> **WORK ORDER**: Return an exact copy of the data, starting at its first line and ending at the line that contains "Task: Select the 熱門關鍵字排行榜 card title", minus any pictures.

[Stored items]
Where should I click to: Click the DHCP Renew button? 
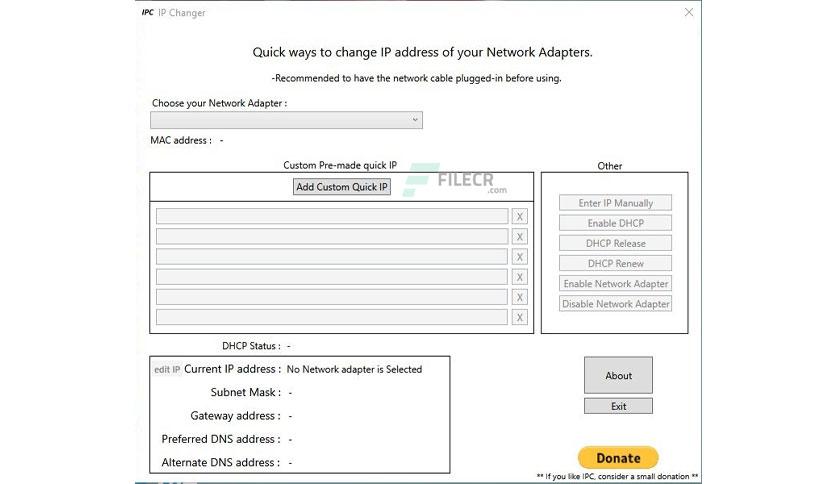click(615, 264)
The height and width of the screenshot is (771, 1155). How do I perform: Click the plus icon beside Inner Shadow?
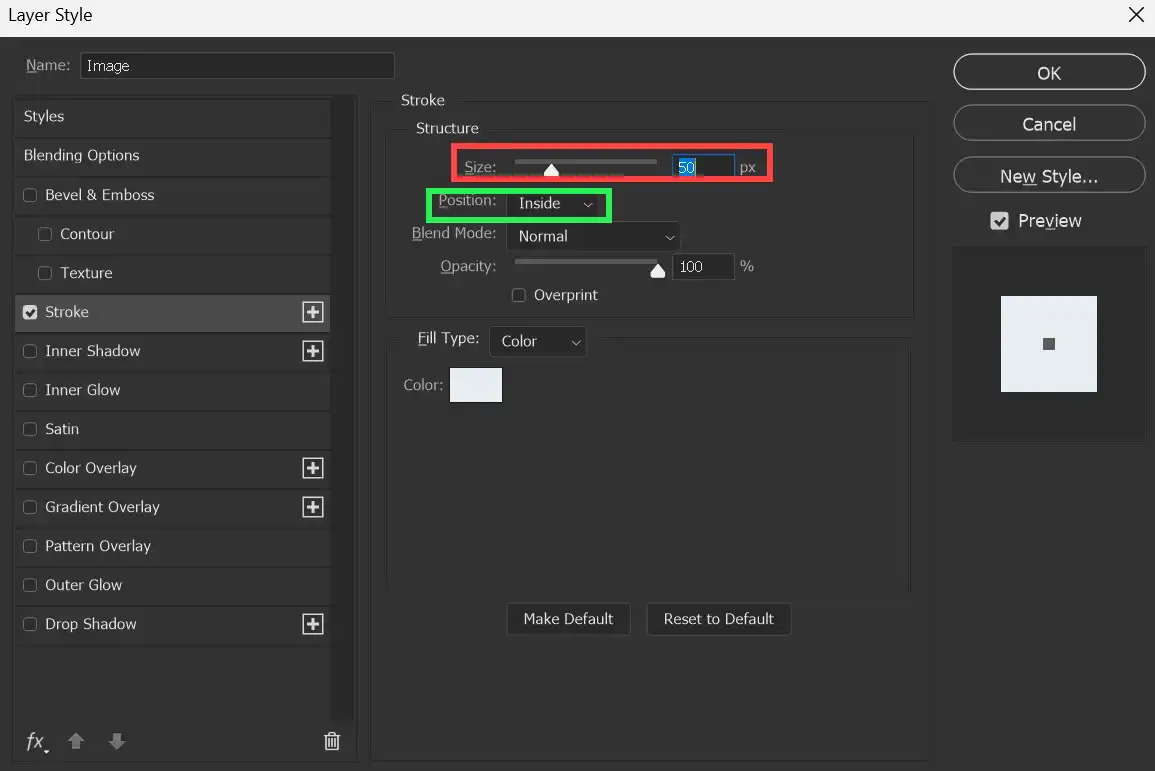pyautogui.click(x=312, y=351)
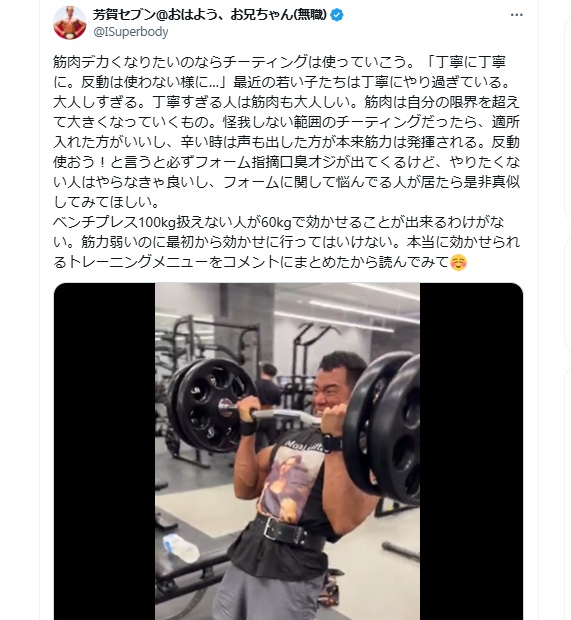Click the right black letterbox of video
The height and width of the screenshot is (620, 571).
pyautogui.click(x=471, y=451)
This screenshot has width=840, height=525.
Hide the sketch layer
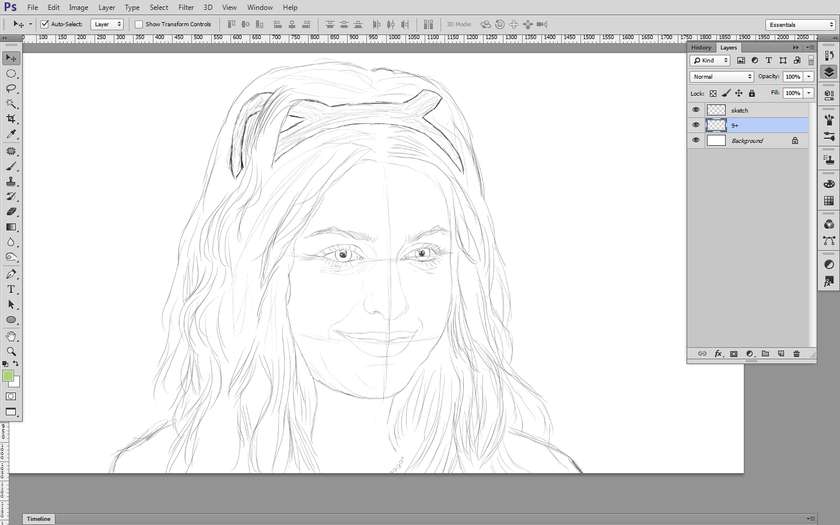pyautogui.click(x=696, y=110)
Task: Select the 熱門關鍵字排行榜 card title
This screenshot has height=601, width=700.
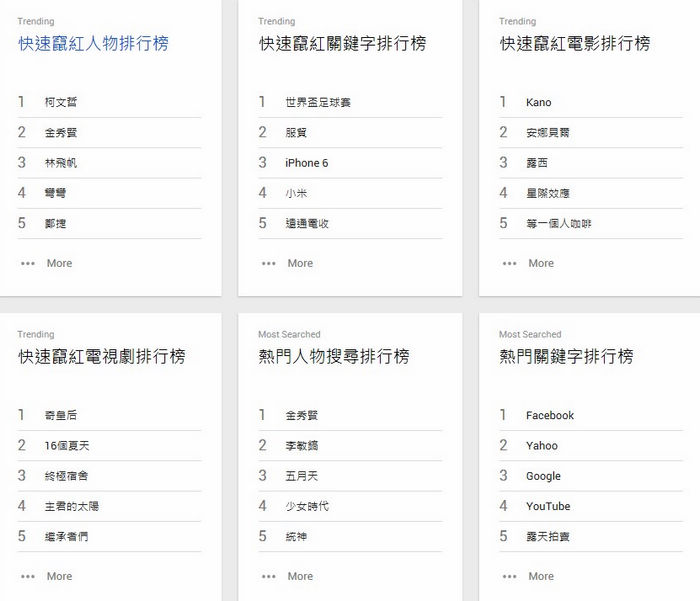Action: pyautogui.click(x=566, y=357)
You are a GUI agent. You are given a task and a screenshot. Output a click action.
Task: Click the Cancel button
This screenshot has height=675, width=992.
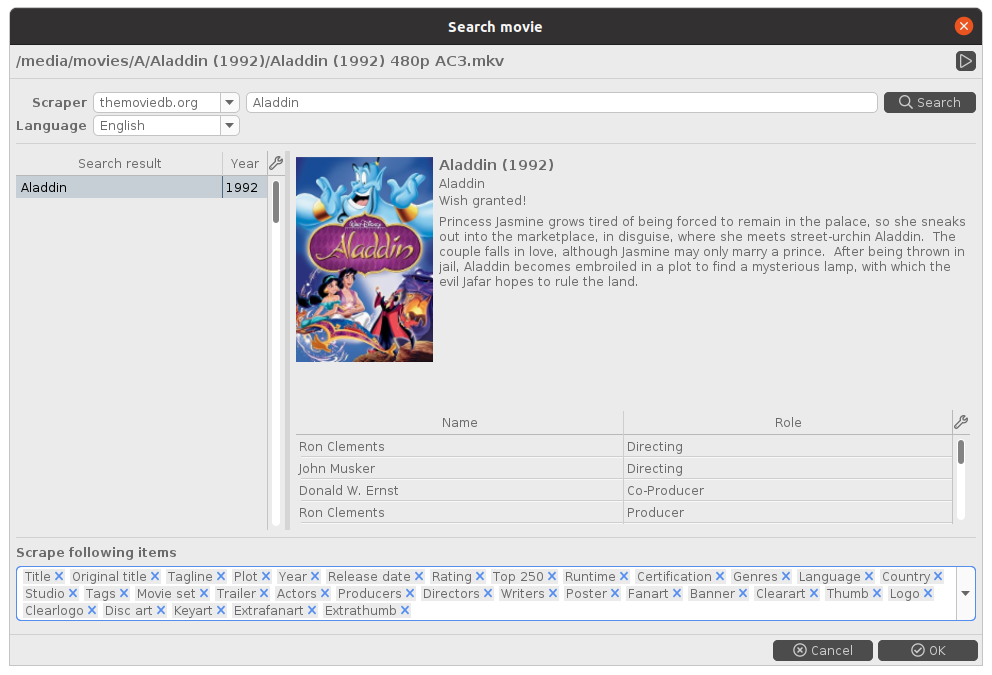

> **WRITTEN ANSWER**:
Where should I click to: Click the DHCP Renew button? 
click(615, 264)
The height and width of the screenshot is (771, 1155). How do I perform: Click the plus icon beside Inner Shadow?
pyautogui.click(x=312, y=351)
Click the right black letterbox of video
The height and width of the screenshot is (620, 571).
pyautogui.click(x=471, y=451)
This screenshot has width=840, height=525.
Hide the sketch layer
pyautogui.click(x=696, y=110)
Task: Select the 熱門關鍵字排行榜 card title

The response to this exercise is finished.